## Start Extracted text
PREPARING AN RV-like platform called a target deployment structure (TDS) prior to the RCT-2 test were (left to right) Mel Krein (15415), Brian Pardo,Jim Aldaz (both 15413), and Rob Brown (15414). Target objects that look like pucks (top of TDS), balls (left side of TDS), and cannisterized balloons (right side of TDS) are visible.

 

[RyanC]

About a year later, on 28 September 2000, the USAF AFSPC executed GLORY TRIP 174GM, a Minuteman III OT launch.

It carried two Mk 12A RVs and the RCT-2 target package; which provided GBR-P with a far more stressful environment with 16 to 20 targets (compared to RCT-1's single RV, 2 small objects and lone chaff pack)

 

[RyanC]

US9476677B1 - Long range KV-to-KV communications to inform target selection of follower KVS - Google Patents

A KV-based missile defense system and method of strategic engagement provides performance improvement for both singleton and raid scenarios by launching multiple interceptors that place a follower KV in a trailing position with respect to a lead KV. Knowledge of the target cloud gained by the...

patents.google.com

Long range KV-to-KV communications to inform target selection of follower KVS
US9476677B1

A KV-based missile defense system and method of strategic engagement provides performance improvement for both singleton and raid scenarios by launching multiple interceptors that place a follower KV in a trailing position with respect to a lead KV.
Knowledge of the target cloud gained by the lead KV is transmitted to the follower KV and incorporated to inform the target selection of the follower KV. The follower KV trails the lead KV with sufficient spacing in time and distance to select a target and maneuver to engage the target pre-acquisition. This also allows the follower KV to receive and incorporate knowledge of target impact by the lead KV.

This knowledge may be transmitted back to another follower KV and so forth in a “string of KVs to inform target selection and down to the ground to inform strategic engagement. Updated non-KV observational data can be uplinked and transmitted forward along the string to the lead KV.

Lead KV prepares to engage the target cloud from the incoming enemy missile. The lead KV reports its health status, receives non-KV observational data updates such as its radar Target Object Map (TOM) or EO/IR data from space based assets from a ground communications site, and initiates target acquisition. The lead KV has acquired an image of the inbound target cloud when it gets close enough to see the main objects from the enemy missile. The lead KV uses the radar image in the TOM with the IR scene ahead to help identify objects in the target cloud. The lead KV discriminates the most credible targets from obvious missile debris using the measures IR properties and radar TOM information. The lead KV, for example, identifies two types of credible signatures in the target cloud; five A type signatures, and one B type signature. Without additional information, the KVs will attack the A signature targets in turn, then the B signature target. Lead KV selects its target, transmits its observational sensor data and processed mission data to the first follower KV and makes the first intercept attempt.
## End Extracted text
Stated task 1 ▸
Check each statement below against the missile defense thread and say yes or no, quoting the words from the thread that settle it.
(a) GLORY TRIP 174GM was launched on 28 September 2000.
(b) The lead KV picks out five B type signatures in the target cloud.
(c) The launch carried three Mk 12A RVs.
## Start Material to process
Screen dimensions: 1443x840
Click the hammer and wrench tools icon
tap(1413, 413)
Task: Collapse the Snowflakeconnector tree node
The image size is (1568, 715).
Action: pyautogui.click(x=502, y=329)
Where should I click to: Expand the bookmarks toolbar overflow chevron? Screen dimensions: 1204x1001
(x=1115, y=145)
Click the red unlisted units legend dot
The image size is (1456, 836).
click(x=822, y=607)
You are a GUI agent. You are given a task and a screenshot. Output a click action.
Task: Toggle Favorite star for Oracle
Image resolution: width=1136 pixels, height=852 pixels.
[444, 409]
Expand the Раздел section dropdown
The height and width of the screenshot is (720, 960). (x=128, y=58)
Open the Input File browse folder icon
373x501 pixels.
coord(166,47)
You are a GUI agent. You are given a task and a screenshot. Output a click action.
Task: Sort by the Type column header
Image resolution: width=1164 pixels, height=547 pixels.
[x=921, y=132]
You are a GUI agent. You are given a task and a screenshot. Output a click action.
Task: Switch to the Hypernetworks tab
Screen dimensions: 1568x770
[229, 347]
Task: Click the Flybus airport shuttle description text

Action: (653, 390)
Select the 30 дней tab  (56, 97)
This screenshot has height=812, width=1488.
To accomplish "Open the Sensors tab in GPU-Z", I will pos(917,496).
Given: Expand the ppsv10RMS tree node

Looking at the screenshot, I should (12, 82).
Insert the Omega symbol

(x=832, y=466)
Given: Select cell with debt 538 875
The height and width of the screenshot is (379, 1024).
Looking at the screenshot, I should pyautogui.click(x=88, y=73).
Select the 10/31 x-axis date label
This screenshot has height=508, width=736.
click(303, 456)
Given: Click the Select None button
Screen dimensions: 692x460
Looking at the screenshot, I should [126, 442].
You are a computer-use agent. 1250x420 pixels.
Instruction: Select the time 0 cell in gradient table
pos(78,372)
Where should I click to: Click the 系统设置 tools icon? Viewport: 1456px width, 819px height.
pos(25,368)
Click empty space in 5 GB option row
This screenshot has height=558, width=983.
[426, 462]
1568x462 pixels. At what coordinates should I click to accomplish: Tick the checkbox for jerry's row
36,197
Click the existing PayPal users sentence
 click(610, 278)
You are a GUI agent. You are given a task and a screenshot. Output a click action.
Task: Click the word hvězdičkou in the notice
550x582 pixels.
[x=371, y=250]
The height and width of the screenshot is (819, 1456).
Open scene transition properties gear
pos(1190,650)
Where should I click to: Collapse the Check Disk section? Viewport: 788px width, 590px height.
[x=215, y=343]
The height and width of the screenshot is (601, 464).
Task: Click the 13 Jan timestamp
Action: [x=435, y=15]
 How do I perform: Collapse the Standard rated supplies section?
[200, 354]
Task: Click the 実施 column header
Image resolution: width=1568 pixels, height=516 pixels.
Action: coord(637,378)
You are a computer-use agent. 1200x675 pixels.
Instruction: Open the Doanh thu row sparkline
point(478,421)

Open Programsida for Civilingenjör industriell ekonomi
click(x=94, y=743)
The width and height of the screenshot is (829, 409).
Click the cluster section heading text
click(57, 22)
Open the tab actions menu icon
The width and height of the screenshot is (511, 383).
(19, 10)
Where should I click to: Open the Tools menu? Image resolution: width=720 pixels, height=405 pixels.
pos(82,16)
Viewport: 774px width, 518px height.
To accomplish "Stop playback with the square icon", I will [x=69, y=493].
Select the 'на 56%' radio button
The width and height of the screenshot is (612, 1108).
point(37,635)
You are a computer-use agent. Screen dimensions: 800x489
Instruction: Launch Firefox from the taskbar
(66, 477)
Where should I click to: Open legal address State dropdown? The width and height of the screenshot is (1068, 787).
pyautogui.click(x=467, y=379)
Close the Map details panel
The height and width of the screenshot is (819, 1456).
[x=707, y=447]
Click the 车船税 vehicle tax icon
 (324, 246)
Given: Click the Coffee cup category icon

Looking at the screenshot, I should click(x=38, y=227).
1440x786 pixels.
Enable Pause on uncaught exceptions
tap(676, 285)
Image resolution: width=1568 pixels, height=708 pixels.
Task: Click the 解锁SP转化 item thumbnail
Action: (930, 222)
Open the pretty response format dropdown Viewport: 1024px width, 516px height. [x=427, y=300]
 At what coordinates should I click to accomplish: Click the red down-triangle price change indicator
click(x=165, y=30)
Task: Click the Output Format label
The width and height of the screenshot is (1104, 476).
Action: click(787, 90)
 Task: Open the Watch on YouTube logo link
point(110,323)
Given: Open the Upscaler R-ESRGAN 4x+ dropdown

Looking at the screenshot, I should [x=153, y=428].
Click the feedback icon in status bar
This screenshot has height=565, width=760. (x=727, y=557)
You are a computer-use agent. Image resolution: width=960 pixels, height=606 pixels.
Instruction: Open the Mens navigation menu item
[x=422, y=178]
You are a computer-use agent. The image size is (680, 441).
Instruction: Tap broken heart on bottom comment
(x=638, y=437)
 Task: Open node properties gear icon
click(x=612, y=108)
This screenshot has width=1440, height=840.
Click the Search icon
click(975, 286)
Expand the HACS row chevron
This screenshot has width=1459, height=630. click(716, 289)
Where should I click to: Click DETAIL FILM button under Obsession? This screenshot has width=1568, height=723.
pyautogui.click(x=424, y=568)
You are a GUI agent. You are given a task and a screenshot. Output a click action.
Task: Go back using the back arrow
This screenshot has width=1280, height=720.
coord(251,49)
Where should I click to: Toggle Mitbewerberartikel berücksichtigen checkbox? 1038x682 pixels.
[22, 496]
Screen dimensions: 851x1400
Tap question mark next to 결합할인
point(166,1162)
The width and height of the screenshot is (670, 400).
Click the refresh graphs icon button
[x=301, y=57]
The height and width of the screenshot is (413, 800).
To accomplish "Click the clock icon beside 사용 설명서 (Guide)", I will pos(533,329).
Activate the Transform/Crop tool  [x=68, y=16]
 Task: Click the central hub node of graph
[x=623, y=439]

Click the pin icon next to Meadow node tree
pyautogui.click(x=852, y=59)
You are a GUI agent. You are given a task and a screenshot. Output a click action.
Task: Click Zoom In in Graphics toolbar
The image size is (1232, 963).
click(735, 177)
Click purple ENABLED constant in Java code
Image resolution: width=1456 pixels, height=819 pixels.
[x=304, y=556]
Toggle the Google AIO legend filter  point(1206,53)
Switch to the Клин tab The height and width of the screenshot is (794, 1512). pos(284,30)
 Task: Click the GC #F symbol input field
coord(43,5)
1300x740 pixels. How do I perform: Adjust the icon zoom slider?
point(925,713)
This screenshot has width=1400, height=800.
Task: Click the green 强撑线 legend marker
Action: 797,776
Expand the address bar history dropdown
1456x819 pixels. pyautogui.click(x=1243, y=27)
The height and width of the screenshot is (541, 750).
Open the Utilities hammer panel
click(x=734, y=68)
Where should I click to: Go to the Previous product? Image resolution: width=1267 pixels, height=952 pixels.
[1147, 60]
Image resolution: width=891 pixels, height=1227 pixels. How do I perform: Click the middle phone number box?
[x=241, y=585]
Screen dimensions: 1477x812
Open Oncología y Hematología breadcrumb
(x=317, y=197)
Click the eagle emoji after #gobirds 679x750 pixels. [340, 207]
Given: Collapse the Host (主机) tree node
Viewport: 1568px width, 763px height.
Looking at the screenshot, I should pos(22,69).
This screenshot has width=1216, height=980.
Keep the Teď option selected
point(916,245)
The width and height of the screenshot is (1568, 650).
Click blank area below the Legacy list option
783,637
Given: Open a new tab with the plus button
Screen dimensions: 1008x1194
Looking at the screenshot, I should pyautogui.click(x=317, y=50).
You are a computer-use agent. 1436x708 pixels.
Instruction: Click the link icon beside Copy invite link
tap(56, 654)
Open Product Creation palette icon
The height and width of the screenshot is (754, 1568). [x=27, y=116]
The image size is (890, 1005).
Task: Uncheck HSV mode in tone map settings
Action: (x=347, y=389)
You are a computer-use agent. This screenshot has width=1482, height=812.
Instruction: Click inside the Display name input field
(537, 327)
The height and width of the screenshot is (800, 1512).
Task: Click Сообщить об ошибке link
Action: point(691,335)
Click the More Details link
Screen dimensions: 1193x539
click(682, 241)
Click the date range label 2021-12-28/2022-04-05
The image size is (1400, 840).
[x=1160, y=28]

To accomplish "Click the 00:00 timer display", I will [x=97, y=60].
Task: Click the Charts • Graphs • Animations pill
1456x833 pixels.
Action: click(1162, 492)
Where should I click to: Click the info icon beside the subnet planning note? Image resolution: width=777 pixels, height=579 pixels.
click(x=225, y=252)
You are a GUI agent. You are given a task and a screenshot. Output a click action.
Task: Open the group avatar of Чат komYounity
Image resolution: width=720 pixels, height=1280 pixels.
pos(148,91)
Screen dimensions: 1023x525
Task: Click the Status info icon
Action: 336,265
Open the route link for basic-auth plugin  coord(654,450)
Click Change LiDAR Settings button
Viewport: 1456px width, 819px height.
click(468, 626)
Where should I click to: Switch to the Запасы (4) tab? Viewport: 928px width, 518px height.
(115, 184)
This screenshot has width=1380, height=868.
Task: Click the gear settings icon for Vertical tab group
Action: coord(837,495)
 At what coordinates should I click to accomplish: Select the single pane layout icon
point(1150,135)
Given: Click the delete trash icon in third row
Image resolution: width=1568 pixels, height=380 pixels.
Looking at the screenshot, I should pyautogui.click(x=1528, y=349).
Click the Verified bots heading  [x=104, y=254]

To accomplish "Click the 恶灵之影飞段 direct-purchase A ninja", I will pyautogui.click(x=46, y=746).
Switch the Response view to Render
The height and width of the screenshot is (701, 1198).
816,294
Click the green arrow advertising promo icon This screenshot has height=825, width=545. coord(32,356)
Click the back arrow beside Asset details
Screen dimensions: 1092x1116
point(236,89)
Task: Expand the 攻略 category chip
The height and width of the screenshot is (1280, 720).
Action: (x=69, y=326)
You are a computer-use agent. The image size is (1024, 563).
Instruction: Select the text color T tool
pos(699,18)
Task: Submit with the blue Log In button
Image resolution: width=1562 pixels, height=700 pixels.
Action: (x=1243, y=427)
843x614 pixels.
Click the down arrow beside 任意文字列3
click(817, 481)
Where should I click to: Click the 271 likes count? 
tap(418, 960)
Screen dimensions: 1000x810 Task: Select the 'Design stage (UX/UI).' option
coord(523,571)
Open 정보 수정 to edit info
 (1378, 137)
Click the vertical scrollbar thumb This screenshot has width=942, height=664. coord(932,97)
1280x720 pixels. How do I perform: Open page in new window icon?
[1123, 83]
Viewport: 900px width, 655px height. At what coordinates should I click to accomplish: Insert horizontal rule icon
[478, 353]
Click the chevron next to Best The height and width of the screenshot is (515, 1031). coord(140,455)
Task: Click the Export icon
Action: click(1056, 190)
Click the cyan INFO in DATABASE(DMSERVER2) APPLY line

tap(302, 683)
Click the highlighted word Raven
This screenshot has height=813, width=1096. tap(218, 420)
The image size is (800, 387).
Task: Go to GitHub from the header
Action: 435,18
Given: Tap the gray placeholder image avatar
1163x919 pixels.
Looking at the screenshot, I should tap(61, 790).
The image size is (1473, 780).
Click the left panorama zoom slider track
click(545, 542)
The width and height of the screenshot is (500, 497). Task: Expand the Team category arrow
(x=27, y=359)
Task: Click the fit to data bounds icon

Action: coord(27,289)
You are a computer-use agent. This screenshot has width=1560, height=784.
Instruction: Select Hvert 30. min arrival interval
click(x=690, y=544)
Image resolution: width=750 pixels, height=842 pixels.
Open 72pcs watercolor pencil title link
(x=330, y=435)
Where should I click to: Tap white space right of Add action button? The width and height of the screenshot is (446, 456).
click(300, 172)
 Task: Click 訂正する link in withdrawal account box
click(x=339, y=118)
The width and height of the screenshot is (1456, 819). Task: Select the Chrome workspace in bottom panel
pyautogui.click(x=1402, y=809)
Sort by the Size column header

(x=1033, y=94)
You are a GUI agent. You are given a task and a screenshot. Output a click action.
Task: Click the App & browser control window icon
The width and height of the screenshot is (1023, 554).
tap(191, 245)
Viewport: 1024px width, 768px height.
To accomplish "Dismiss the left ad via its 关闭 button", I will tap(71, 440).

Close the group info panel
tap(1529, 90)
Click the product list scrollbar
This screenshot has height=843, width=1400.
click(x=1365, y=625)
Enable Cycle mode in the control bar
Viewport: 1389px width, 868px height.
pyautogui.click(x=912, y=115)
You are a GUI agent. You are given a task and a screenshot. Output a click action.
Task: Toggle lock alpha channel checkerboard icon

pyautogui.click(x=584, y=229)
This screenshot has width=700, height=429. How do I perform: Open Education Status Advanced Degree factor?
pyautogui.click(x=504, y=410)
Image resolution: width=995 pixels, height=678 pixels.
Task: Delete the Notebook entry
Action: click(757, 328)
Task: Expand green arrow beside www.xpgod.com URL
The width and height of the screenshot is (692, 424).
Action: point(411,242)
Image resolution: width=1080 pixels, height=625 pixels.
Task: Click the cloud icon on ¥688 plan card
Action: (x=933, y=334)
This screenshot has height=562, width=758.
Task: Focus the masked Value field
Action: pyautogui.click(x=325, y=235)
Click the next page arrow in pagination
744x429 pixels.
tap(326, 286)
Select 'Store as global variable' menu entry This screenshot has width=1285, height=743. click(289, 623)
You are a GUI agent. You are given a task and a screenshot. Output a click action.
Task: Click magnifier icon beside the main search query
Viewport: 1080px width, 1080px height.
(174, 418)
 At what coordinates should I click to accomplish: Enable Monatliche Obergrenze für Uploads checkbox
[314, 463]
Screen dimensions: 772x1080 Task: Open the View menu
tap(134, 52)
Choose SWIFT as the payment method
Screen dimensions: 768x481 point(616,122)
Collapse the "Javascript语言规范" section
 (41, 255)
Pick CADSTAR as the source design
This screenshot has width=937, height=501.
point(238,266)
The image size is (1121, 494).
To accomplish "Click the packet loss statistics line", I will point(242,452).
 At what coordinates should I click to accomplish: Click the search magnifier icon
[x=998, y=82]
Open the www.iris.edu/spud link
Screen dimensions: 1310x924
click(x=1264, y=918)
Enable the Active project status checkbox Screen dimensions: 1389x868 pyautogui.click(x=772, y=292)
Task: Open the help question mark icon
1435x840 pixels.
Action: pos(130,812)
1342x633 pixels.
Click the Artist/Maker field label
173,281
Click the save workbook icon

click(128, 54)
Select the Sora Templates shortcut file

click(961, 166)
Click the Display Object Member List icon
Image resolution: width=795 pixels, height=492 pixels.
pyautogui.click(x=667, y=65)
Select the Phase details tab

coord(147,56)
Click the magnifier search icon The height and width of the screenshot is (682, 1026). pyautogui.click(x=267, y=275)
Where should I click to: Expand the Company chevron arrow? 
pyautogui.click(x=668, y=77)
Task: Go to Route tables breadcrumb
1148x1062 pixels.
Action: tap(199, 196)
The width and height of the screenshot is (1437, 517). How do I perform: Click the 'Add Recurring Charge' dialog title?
## End Material to process
Stated task 2 ▸ Repeat the lines of the entries from the line containing "Given: Expand the ppsv10RMS tree node" through the line containing "pos(78,372)", both included.

Task result 1 ▸
(a) Yes: "on 28 September 2000, the USAF AFSPC executed GLORY TRIP 174GM"
(b) No: "five A type signatures, and one B type signature"
(c) No: "It carried two Mk 12A RVs and the RCT-2 target package"

Task result 2 ▸
Given: Expand the ppsv10RMS tree node

Looking at the screenshot, I should (12, 82).
Insert the Omega symbol

(x=832, y=466)
Given: Select cell with debt 538 875
The height and width of the screenshot is (379, 1024).
Looking at the screenshot, I should pyautogui.click(x=88, y=73).
Select the 10/31 x-axis date label
This screenshot has height=508, width=736.
click(303, 456)
Given: Click the Select None button
Screen dimensions: 692x460
Looking at the screenshot, I should [126, 442].
You are a computer-use agent. 1250x420 pixels.
Instruction: Select the time 0 cell in gradient table
pos(78,372)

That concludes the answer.